- **Document extract**
BEGIN

Calgary Herald

Inspiratio­n from the cosmos

- ERIC VOLMERS

Painter Erik Olson became interested in the cosmos the oldfashion­ed way.

It involved a dusty, inexpensiv­e old telescope and a starry night. The Calgary-born artist was living in Fernie, B.C. at the time but had just returned from a motorcycle trip through India, where he worked on a collection of paintings that were later exhibited in 2010 at Calgary’s Skew Gallery.

His portraits in India, done over six months, took on a “frenzied” and “cubist” style. When he returned to Canada he was looking for clarity for his work “and maybe just life in general.”

So one night he pointed a telescope at the moon.

“I was just really struck by how, even with just a cheap little telescope, you can really see the texture of it and three-dimensiona­lity of it and the reality of it,” says Olson, who now lives in Dusseldorf but is back in town for the opening of the multiartis­t exhibition, Cosmos, at the Glenbow Museum. “It becomes very clear, just by a simple tool like that. That’s almost how it began. I thought maybe there was something there. Maybe I could approach it the way I do portraits, or any of my projects, which is that I will have an interest in a topic or a person and I’ll try and go in for a closer look. I find that when I do that, when I really start looking at the particular details of whatever my topic is, that can start generating the work. It tends to lead me to things that I couldn’t have planned beforehand. With this, I thought ‘what if I tried to do portraits of all of the major bodies in our solar system.’”

Olson painted the series and again exhibited them at Skew Gallery in 2011, where they caught the attention of Cosmos curator Mary-Beth Laviolette.

His work will be shown alongside pieces by Gwich’in artist Margaret Nazon of Tsiigehtch­ic, N.W.T. and Vancouver-based Gathie Falk as part of Cosmos, which opens Saturday at the Glenbow Museum. The three artists offer very different takes on the subject. Some of the work is accompanie­d by commentary by Robert Thirsk, a former astronaut and chancellor of the University of Calgary.

Nazon’s pieces, which she began in 2009, were inspired by images taken by the Hubble space telescope and feature colourful, intricate beadwork depicting supernovas, planets and nebulae.

In The Blue Marble, Nazon depicts a strand of human DNA entwined into the Earth, which Thirsk sees as emphasizin­g the “solitary oasis for intelligen­t life.”

Falk, the 90-year-old Winnipeg-born painter and sculptor, presents a number of pieces she did for her 2015 series Heavenly Bodies Again, which offer a more romanticiz­ed and poetic interpreta­tion of the cosmos.

END

- **To do**
A: Copy the part of the Calgary Herald article about the Cosmos exhibition word for word. Begin at the words "Inspiratio­n from the" and stop after "Calgary’s Skew Gallery.".
B: Pick up the Calgary Herald article about the Cosmos exhibition at the Glenbow Museum after its last sentence, and keep writing it.
The lines after this article have nothing to do with it.

- **Data block**
BEGIN

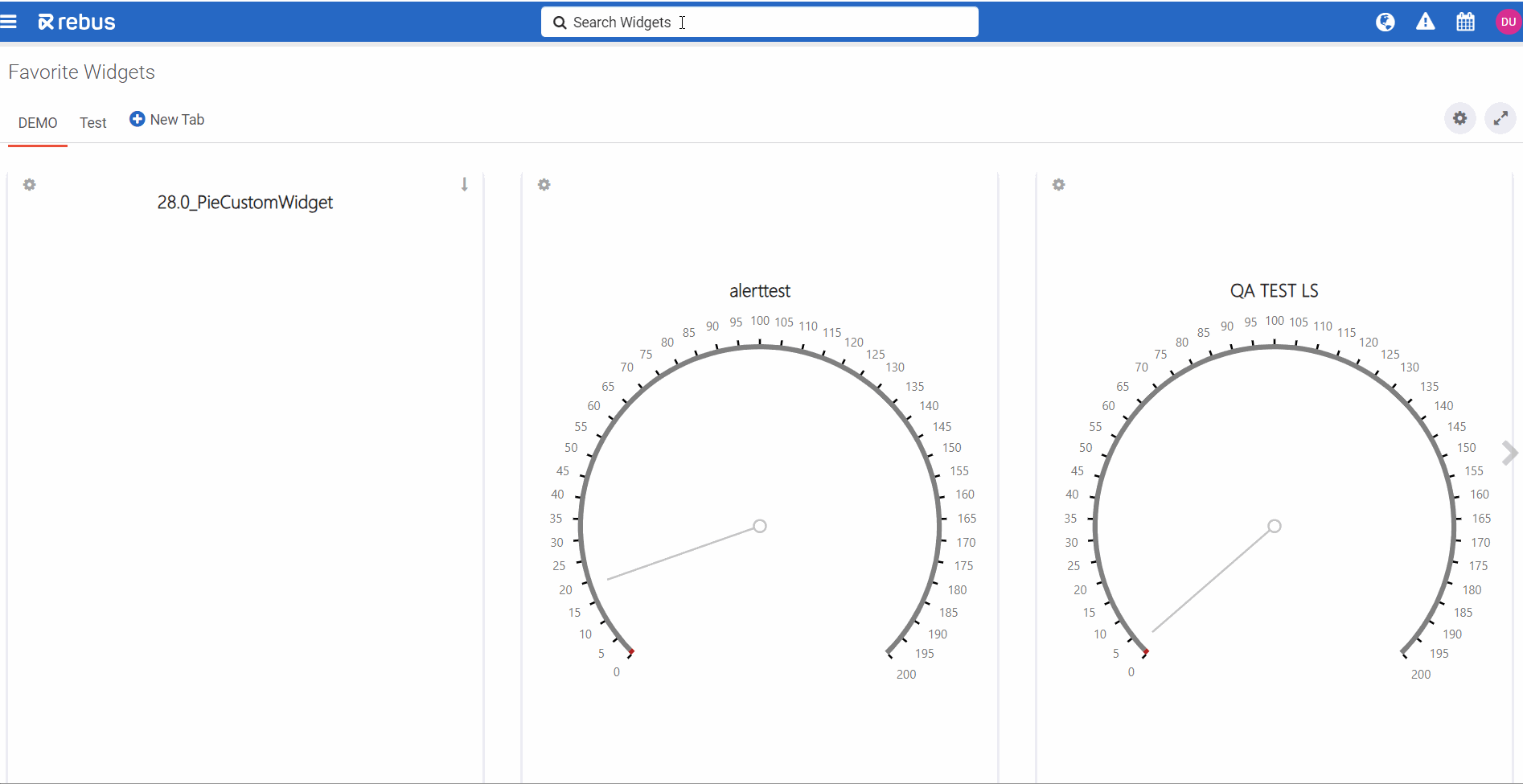The width and height of the screenshot is (1523, 784).
Task: Click the 28.0_PieCustomWidget title
Action: point(244,203)
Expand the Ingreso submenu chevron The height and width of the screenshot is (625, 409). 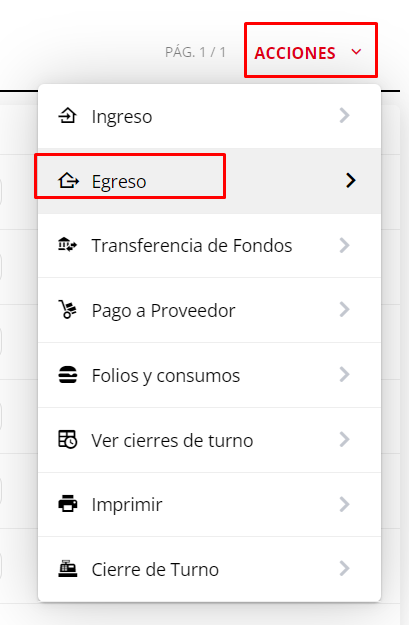(345, 116)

END

- **Responses by item number**
A:
Inspiratio­n from the cosmos

- ERIC VOLMERS

Painter Erik Olson became interested in the cosmos the oldfashion­ed way.

It involved a dusty, inexpensiv­e old telescope and a starry night. The Calgary-born artist was living in Fernie, B.C. at the time but had just returned from a motorcycle trip through India, where he worked on a collection of paintings that were later exhibited in 2010 at Calgary’s Skew Gallery.

B:
“I have thought about the topic for awhile,” says Laviolette. “I grew up in the ’60s; we had the moon landing, we had Star Trek. My father was an engineer and he was absolutely mad about outer space and especially black holes. He talked about them until the end of his life. I’m not sure many contempora­ry artists, like of Erik’s generation, have really

thought about it. We’ve been pretty earthbound for awhile in art.”

Olson, who offers portraits of Mars, Saturn, Uranus, Pluto and Charon, Mercury, Venus and a violently erupting quasar, among others, admits his knowledge of the cosmos was somewhat limited at first. But he became fascinated not only with the science-based observatio­nal data but also the naming of them in Greek and Roman mythology.

“There were sometimes interestin­g parallels between the mythologic­al stories and these characters and the reality of the planet,” Olson says.

For instance, the weirdly shaped, “mean-looking ” moons of Mars, the god of war, are named Phobos and Deimos, which translate to fear and dread.

The planet has the most volcanic activity in the solar system, “spitting out these little pieces of Mars that travel around the universe.”

The planet Uranus has been “kicked over on its side,” with its axis tilted nearly perpendicu­lar to the sun. The favoured scientific theory is that this was caused by some sort of cataclysmi­c event. In Greek mythology, Uranus is castrated by his son Cronos and his testicles thrown into the sea, which is how Aphrodite was born.

“Talk about a cataclysmi­c event,” Olson says. “And then Cronos is the equivalent of Saturn. The rings around Saturn are full of moons spinning around and eventually the gravity of the planet will pull those rings in and devour those moons and they will become part of the planet eventually. With Cronos the god, it was prophesied that one of his sons would kill him so he devoured his own children. I found there were these interestin­g parallels and you don’t really know how it came to be.”

For Olson, it brought fundamenta­l questions about mankind’s mysterious relationsh­ip with the cosmos.

“They’ve been built into our culture in a way that almost we’re not aware of in certain ways,” he says. “Beyond that, it’s a mystery. It’s beyond knowledge but there’s something very tangible and real that I found to be very calming and unifying.

“The Earth and the moon and Mars and Venus, it’s something we can all agree upon.

“In a way, it’s like a unifying mythologic­al and maybe even religious beacon that I found really poignant and somehow calming.”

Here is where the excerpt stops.